因GCK高Km，反应体系中葡萄糖浓度需≥50mM才能达到Vmax。常规HK测定使用2mM葡萄糖，不适合GCK。推荐方案：100mM Tris-HCl（pH 7.4），10mM MgCl₂，50mM葡萄糖，5mM ATP，0.5mM NADP⁺，2U/mL G6PDH，30℃监测340nm。空白对照用100mM葡萄糖（饱和浓度）与非饱和浓度（如5mM）的差值可反映GCK活性。组织匀浆中同时存在HK，需用抑制剂或热失活区分。

GCK与HK的区分方法

选择性抑制HK：加入1μM 2-脱氧葡萄糖或10μM N-乙酰葡萄糖胺，可抑制90%以上HK活性而对GCK无影响。热失活法：GCK在45℃加热30分钟失活约50%，HK在相同条件下失活>80%。底物特异性：GCK对甘露糖的磷酸化效率仅为葡萄糖的5%，而HK为30%。可靠方法是使用特异性抗体（抗GCK）免疫沉淀后测定残留活性，或采用基因敲除模型。

临床与生理意义

GCK基因突变导致青少年起病的成年型糖尿病（MODY2，高血糖）或持续性高胰岛素性低血糖（P-HI，低血糖）。GCK活性测定用于诊断MODY2：患者红细胞或肝组织GCK活性降至正常值的50%左右。测定时需注意红细胞中含有HK1，需用选择性抑制。胰腺β细胞中GCK作为葡萄糖感受器，控制胰岛素分泌阈值。肝细胞GCK调节糖原合成。

试剂盒与测定注意事项

市售GCK检测试剂盒（如Abcam ab239718）采用与G6PDH偶联的比色法。

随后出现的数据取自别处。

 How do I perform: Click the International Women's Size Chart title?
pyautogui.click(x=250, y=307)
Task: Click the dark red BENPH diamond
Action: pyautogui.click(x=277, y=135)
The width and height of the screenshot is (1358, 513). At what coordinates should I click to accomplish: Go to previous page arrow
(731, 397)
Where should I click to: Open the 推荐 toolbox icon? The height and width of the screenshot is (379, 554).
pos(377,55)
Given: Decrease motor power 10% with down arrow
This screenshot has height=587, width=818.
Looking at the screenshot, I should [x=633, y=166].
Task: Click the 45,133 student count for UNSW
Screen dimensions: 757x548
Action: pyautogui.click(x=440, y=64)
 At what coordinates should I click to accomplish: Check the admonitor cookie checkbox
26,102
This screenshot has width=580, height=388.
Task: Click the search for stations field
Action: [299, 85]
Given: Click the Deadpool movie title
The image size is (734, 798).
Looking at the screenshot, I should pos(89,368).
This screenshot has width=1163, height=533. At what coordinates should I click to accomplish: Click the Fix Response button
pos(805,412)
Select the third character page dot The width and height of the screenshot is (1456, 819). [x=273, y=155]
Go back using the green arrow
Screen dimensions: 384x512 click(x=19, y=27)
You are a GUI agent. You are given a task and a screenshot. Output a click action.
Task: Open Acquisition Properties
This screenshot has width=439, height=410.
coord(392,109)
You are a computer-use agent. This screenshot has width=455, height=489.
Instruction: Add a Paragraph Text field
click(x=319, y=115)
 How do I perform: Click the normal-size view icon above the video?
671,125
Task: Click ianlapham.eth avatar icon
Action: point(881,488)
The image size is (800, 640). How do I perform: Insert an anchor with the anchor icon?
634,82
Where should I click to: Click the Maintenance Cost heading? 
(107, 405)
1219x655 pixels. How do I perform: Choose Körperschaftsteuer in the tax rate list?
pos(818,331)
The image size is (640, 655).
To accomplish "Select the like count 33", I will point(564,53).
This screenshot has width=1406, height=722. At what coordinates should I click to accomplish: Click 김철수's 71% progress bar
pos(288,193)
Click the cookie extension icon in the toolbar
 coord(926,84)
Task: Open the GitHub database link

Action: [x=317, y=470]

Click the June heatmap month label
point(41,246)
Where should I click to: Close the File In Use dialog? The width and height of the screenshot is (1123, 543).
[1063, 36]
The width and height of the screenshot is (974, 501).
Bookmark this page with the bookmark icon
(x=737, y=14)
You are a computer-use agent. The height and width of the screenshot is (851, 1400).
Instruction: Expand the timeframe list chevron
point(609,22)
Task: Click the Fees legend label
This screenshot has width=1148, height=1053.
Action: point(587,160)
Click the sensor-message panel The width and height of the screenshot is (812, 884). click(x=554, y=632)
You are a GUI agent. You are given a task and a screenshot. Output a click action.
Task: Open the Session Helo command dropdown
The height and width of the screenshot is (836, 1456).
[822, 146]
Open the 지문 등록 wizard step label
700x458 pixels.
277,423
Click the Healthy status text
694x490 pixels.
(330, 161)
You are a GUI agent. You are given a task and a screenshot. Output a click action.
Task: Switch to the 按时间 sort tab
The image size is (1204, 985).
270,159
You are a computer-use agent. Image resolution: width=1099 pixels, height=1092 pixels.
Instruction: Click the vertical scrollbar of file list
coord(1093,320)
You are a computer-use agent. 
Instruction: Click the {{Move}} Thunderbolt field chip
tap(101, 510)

关键点：试剂盒提供的葡萄糖浓度通常为100mM，确保GCK饱和。样本需用脱盐柱去除内源性葡萄糖和G6P。组织匀浆后立即测定，GCK在4℃半衰期约6小时。避免使用含葡萄糖的缓冲液洗涤细胞。每批实验设置阳性质控（重组人GCK或小鼠肝脏匀浆）。结果用mU/mg蛋白表达，正常成人肝脏GCK活性约5-15 mU/mg。